Accantoniamo per un attimo la storia e la dimensione più politiche di queste giornate. Guardiamo al fatto che, nel percorso tra l'assassinio di Fausto e Iaio e i funerali, decine di migliaia di giovani, di proletari, hanno espresso un livello altissimo di "lotta contro la morte". Il salto di qualità non è spiegabile con la particolare violenza di queste morti, ancora più tragica e arbitraria di quelle dell'aprile 75. Il salto di qualità sta nella gente, cioè sta soprattutto nei bisogni e nei contenuti maturati in questi due anni, rivelati dal movimento del 77, ma presenti non solo tra i giovani. Sono forse vere e proprie trasformazioni umane. Queste giornate del marzo 78 a Milano dimostrano che il rapporto diverso e le contraddizioni nuove con il lavoro, con la politica, con il sesso sono anche necessariamente un rapporto diverso e più "avanzato" con la morte e quindi con la vita. Certo sono state giornate di fortissimo dolore: per le ragazze e gli amici di Fausto e Iaio e poi, come in cerchi concentrici, per gli amici degli amici, per i simili, fino ai meno simili, fino ai proletari più lontani dai due morti. Adesso possiamo vedere quelle giornate non come i giorni del dolore, della rabbia, del lutto in sé, o dell'angoscia in sé, ma come i giorni della affermazione, della espressione aperta di quei sentimenti. Quegli stessi cerchi concentrici sono stati il tramite di questa comunicazione dei sentimenti: anche quando più nettamente veniva comunicata la tragicità della morte, di fatto, per il fatto stesso di comunicarla, si propagandava la ribellione contro la tragicità della morte.

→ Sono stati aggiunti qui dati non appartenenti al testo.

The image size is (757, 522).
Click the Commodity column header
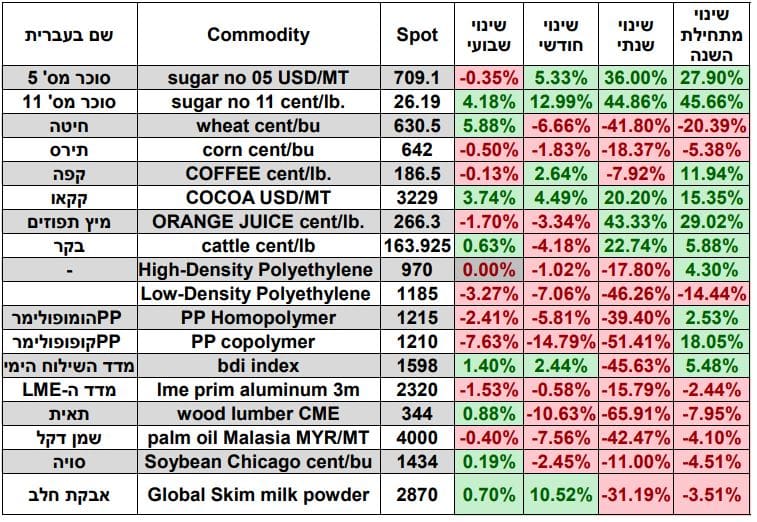click(259, 35)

La scrittura di poesie e lettere è uno dei segni più evidenti di questo processo. Già per Giorgiana Masi (Roma 1977) c'erano state molte poesie, ma mai come questa volta - e nella metropoli fredda e capitalistica del Nord - tante persone, tanti giovani si sono improvvisati poeti e hanno voluto comunicare agli altri i propri scritti, lasciandoli in via Mancinelli o al Centro Sociale.

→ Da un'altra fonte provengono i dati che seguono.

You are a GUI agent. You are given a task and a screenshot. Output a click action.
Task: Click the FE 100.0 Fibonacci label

Una ragazza ha lasciato scritto in via Mancinelli: "Controinformazione vuol anche dire comunicare alla gente la nostra voglia di lottare,di vivere, la nostra fiducia nella possibilità di una vita diversa."
Aggiungiamo: comunicare alla gente che siamo addolorati, che siamo in lotta contro la morte, e quindi che sappiamo reagire ad essa e forse possiamo alleviarla . (da Lotta Continua 28 marzo 1978)
L'idea che fossimo in lotta non semplicemente contro la violenza fascista o di Stato ma contro la morte "tout court" veniva da riferimenti culturali del periodo ma innanzitutto, più semplicemente, dalla nostra relativa esperienza di vita. Era la prima morte improvvisa, ancor prima che violenta, che accadeva nella vasta area studentesca e giovanile "messa in rete" da Radio Popolare. Il movimento del '77 e l'esperienza di quelli che si erano chiamati circoli del proletariato giovanile e che stavano diventando centri sociali avevano messo in circolazione riferimenti culturali diversi da quelli delle rivoluzioni comuniste e della Resistenza tradita. C'erano il desiderio, la soggettività, un po' di anarchismo, gli spinelli, la musica pop. In questo contesto di transizione, si inventarono lì per lì le forme di religiosità laica per compiangere e ricordare Fausto e Iaio. Le poesie e le lettere lasciate sul luogo del delitto, non solo i fiori, persino un cioccolatino. La Milano operaia e popolare delle generazioni più adulte ci fece vivere un funerale un po' più tradizionale, cerimonia in Chiesa, corteo silenzioso con qualche momento di Internazionale fischiata, ma partecipato quasi come quello delle vittime di Piazza Fontana. Poi si tornò anche a ballare al Leoncavallo, e mentre nasceva il mitico comitato delle Mamme, raccoglievamo in un libro le lettere e le poesie per Fausto e Iaio, e al Liceo Artistico preparavano una mostra. La "lotta contro la morte" era riuscita sul momento a evitare i rischi peggiori di risposta violenta, e sulla lunga distanza ha evitato l'oblìo a Fausto e Iaio. Oggi li ricordiamo non soltanto - purtroppo - per l'ingiustizia, per l'archiviazione della indagine senza imputati, ma anche perché quelle sperimentazioni di lutto attivo e sociale, di religiosità laica, hanno tenuto il ricordo della vitalità di quei due ragazzi . Nei messaggi scritti in questi ultimi mesi e raccolti nel libro Fausto e Iaio trent'anni dopo c'è molto dolore, ma sotto sotto c'è affetto e nostalgia per la dimensione sociale, comunitaria e creativa di quegli anni.